2. Diesen Anforderungen wird der angefochtene Bescheid nicht gerecht.

2.1. Unbestritten ist, dass der Beschwerdeführer am 30. Oktober 1984, am 5. Dezember 1984 und am 10. Jänner 1985 Diphterie-Pertussis-Tetanus-Teilimpfungen erhielt und danach jeweils einige Stunden lang auffallend ruhig war, weiters dass ein bis zwei Wochen nach der am 10. Jänner 1985 erfolgten dritten Teilimpfung ein (erster) zerebraler Krampfanfall auftrat, auf den weitere folgten, und dass der Beschwerdeführer an bleibenden geistigen Schäden leidet.

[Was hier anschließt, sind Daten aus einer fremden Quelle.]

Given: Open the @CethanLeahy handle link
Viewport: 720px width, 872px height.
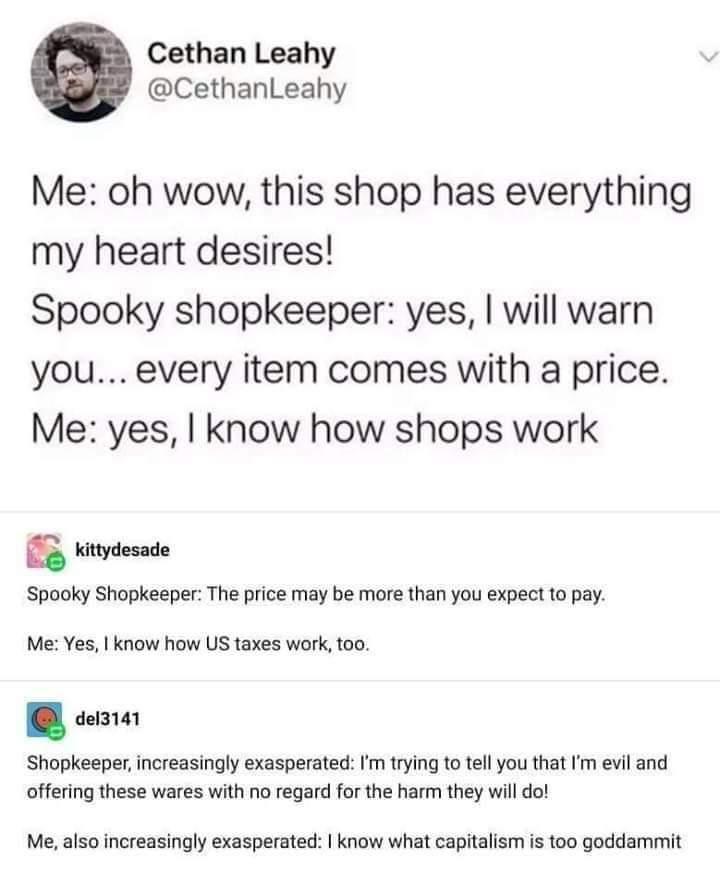Looking at the screenshot, I should (x=247, y=89).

In keinem der vorliegenden Gutachten wird die Ansicht vertreten, die beim Beschwerdeführer vorliegende Symptomatik - Krampfanfälle mit folgender Hirnschädigung - würde nicht jener entsprechen, die Studien zufolge nach vergleichbaren DPT-Impfungen aufgetreten war. Sowohl im Gutachten von Univ.Prof. Dr. S. vom 21. August 2006 als auch im Privatgutachten Dris. H wird überdies von einem zeitlichen Zusammenhang der Impfung mit dem ersten Auftreten von Krampfanfällen ausgegangen. Auch Univ.Prof. Dr. M schließt in seinem Gutachten die Möglichkeit dieses Zusammenhangs nicht aus. Schließlich nennt Univ.Prof. Dr. M mehrere mögliche Ursachen der Erkrankung und bezeichnet die Kausalität der Impfung als wenig wahrscheinlich, ohne jedoch eine größere Wahrscheinlichkeit einer anderen Ursache darzulegen.

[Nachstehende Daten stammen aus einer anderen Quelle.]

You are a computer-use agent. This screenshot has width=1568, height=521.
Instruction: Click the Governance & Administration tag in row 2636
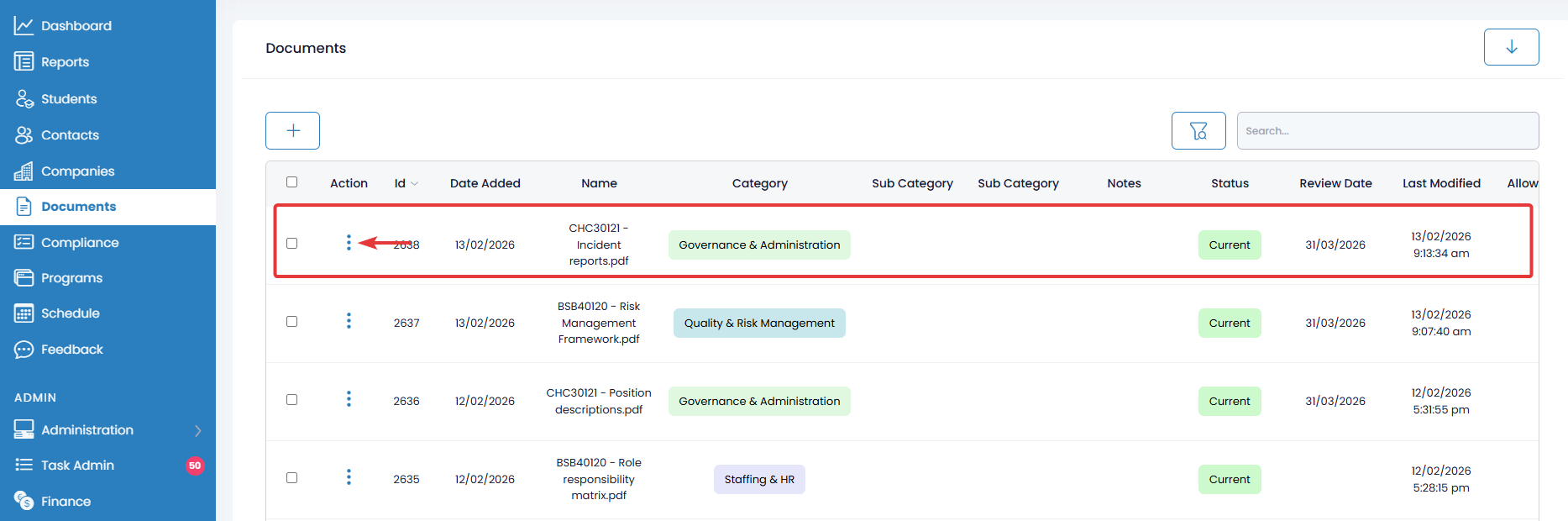[x=759, y=402]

Das Privatgutachten Dris. H ging - ebenso wie das ursprüngliche Gutachten von Univ.Prof. Dr. S - vom Fehlen eines Hinweises auf eine Erkrankung des Beschwerdeführers zum Zeitpunkt der Impfung aus und schloss daraus sowie aus dem zeitlichen Zusammenhang und der entsprechenden Symptomatik - anders als Univ.Prof. Dr. S - in Verbindung mit einer Analyse der Inhaltsstoffe von DPT-Impfstoffen der damaligen Zeit und der zu diesen Impfstoffen ergangenen Fachinformationen auf die Kausalitätswahrscheinlichkeit der Impfung.

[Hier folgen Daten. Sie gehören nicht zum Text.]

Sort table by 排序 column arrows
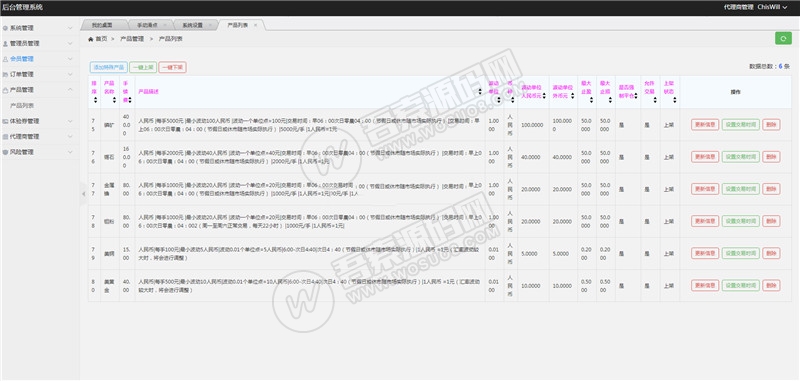 (95, 100)
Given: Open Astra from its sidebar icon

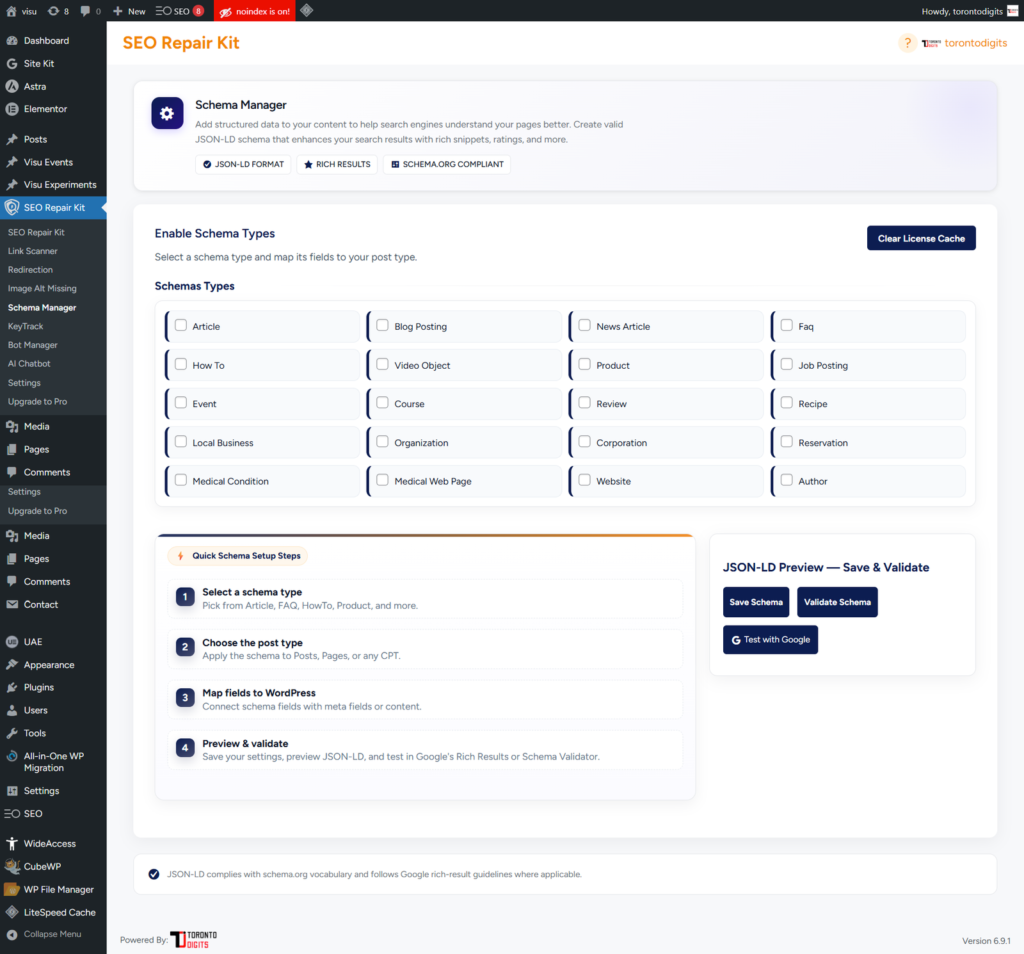Looking at the screenshot, I should pyautogui.click(x=12, y=86).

Mit diesem Gutachten, das als einziges im angefochtenen Bescheid nicht wiedergegeben wurde, und der vom Beschwerdeführer vorgelegten Fachinformation zur Pertussis-Impfung setzte sich die belangte Behörde nicht auseinander. Sie zitierte lediglich die zum Privatgutachten abgegebenen Stellungnahmen von Univ.Prof. Dr. S, in denen dem Gutachten Dris. H jedoch nicht mit gleichen wissenschaftlichen Mitteln begegnet wird (vgl. zum diesbezüglichen Erfordernis etwa das zitierte Erkenntnis Zl. 2007/11/0005, in dem es ebenfalls um eine Impfung gegen u.a. Diphterie, Keuchhusten und Tetanus und um eine ähnliche Fachinformation ging; vgl. ebenfalls zu diesem Thema das hg. Erkenntnis vom 30. September 2011, Zl. 2011/11/0113). Abgesehen davon, dass eine Auseinandersetzung mit den in Österreich zur Zeit der Impfung des Beschwerdeführers am meisten verwendeten DPT-Impfstoffen und deren Nebenwirkungen oder mit einschlägiger Literatur darin fehlt, widersprechen die Stellungnahmen auch dem ursprünglichen Gutachten Dris. S hinsichtlich des zeitlichen Zusammenhangs und des Vorliegens einer Erkrankung zum Zeitpunkt der Impfung. Eine schlüssige Erklärung für die vom Beschwerdeführer bereits im Verwaltungsverfahren aufgezeigten Widersprüche bietet der Gutachter nicht an.

2.2. Vor diesem Hintergrund war aber eine weitergehende inhaltliche Auseinandersetzung mit dem vom Beschwerdeführer vorgelegten Privatgutachten, das die Impfung als wahrscheinlichste von mehreren möglichen Ursachen qualifiziert hatte, entgegen der Ansicht der belangten Behörde erforderlich und es genügte nicht, dieses Gutachten lediglich aufgrund der genannten Stellungnahmen Dris. S als "großteils nicht nachvollziehbar und unschlüssig" zu bezeichnen.

3. Der angefochtene Bescheid war daher gemäß § 42 Abs. 2 Z 3 lit. b und c VwGG aufzuheben.

4. Die Kostenentscheidung beruht auf den §§ 47 ff VwGG, in Verbindung mit der VwGH-Aufwandersatzverordnung 2008, BGBl. II Nr. 455.